» **WHAT YOU NEED TO DO**: Below are entries. Pull out all lines containing "green".

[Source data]
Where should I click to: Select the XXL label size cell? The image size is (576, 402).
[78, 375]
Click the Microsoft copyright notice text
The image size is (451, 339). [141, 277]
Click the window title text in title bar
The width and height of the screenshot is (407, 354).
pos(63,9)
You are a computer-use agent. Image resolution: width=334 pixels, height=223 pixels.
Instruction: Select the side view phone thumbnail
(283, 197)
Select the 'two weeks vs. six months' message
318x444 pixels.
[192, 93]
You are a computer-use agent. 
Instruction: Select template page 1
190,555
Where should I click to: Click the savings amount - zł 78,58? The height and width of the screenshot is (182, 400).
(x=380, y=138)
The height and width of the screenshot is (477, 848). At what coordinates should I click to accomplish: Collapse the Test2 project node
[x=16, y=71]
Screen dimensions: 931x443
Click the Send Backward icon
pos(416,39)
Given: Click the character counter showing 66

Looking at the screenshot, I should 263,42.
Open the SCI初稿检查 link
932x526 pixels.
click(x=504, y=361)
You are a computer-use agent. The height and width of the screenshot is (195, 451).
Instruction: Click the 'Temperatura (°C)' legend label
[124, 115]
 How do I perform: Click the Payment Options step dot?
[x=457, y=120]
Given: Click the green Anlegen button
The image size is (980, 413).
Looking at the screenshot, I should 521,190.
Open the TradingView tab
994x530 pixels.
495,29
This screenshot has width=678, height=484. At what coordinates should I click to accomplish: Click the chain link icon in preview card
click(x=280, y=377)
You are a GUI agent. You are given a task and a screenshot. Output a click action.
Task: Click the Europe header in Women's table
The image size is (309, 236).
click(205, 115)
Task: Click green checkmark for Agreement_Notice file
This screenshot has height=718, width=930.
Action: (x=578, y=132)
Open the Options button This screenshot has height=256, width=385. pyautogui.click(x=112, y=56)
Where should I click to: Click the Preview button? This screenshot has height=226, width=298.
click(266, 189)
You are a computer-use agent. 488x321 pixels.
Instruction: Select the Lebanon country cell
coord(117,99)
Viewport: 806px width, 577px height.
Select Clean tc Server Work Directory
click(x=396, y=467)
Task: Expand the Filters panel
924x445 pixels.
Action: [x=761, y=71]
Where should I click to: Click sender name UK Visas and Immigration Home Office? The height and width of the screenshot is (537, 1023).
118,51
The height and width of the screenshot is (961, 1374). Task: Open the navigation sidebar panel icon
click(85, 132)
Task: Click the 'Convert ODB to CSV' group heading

» **EXERCISE SOLUTION**:
Given: Click the green Anlegen button
Task: Click green checkmark for Agreement_Notice file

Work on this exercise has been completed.